Task to carry out: Update the records starting at the line that has "This screenshot has height=834, width=375." and stopping after the line that has "Given: Click the". Swap "Results" for "Summary", keep everything else the same, and leave the pictures out.

Given data:
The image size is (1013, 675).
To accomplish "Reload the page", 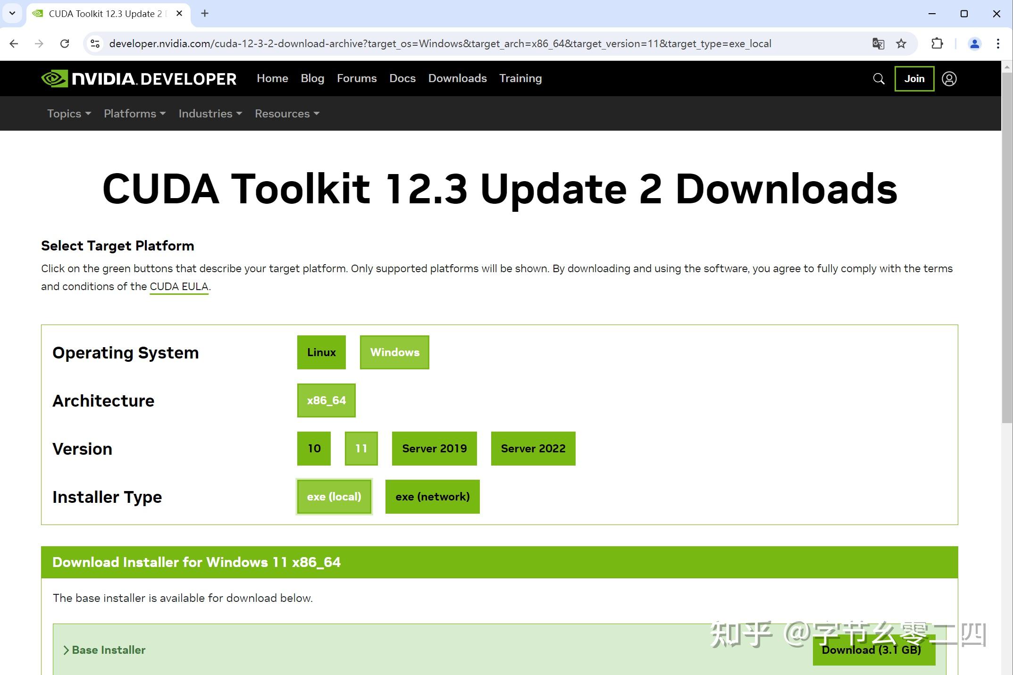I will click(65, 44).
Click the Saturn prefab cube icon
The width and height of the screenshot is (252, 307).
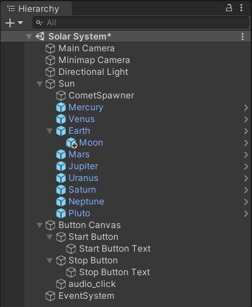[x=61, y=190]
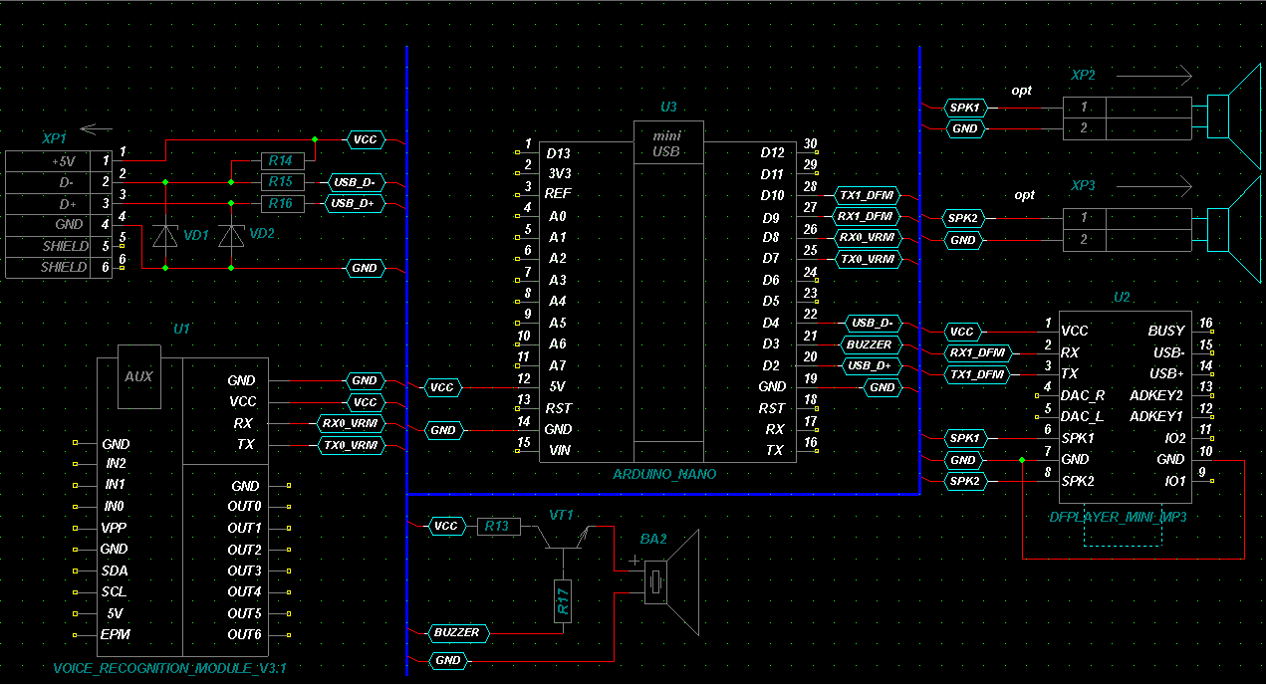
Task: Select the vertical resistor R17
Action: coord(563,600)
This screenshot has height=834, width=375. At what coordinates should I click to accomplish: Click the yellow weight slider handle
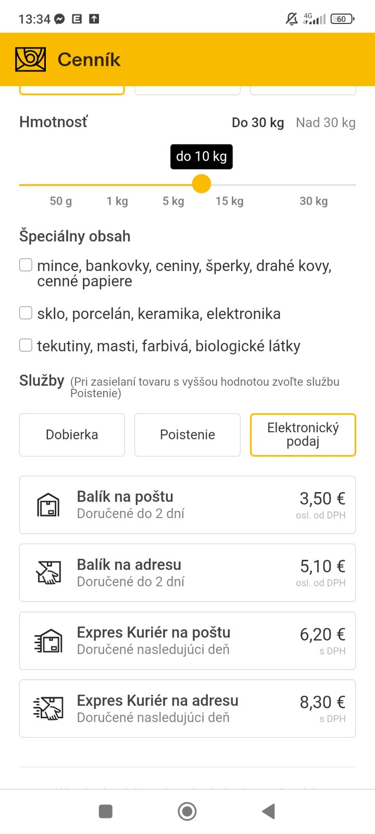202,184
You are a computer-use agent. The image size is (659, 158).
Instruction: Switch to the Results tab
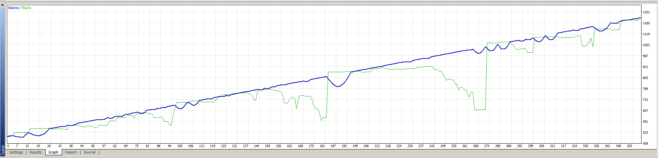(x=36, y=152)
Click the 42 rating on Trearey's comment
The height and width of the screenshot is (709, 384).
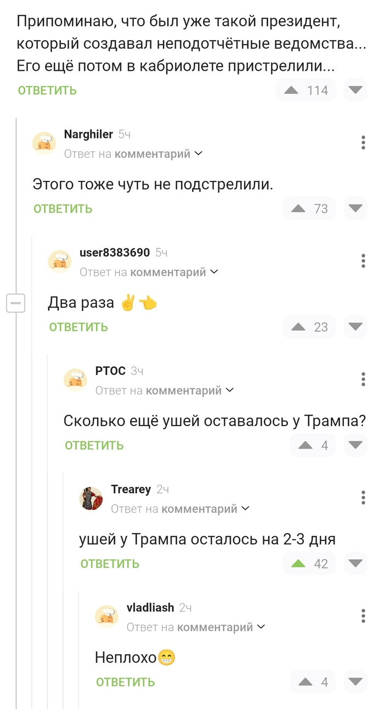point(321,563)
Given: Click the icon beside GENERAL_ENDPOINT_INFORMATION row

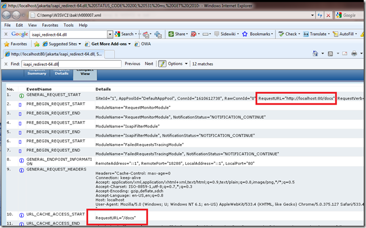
---
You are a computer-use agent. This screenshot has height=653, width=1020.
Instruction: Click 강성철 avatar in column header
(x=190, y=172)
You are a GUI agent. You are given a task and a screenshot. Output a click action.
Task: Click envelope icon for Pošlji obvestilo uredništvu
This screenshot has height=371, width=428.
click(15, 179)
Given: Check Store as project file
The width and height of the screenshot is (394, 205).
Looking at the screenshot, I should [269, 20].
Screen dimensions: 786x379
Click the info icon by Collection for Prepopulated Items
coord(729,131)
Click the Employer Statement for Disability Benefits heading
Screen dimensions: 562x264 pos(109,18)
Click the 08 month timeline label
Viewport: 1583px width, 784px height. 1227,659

Complete output:
This screenshot has height=834, width=375. At what coordinates should I click to accomplish: Click the yellow weight slider handle
202,184
You are a computer-use agent. The image size is (659, 158).
Instruction: Switch to the Summary tab
(x=36, y=152)
Click the 42 rating on Trearey's comment
The height and width of the screenshot is (709, 384).
point(321,563)
Given: Click the icon beside GENERAL_ENDPOINT_INFORMATION row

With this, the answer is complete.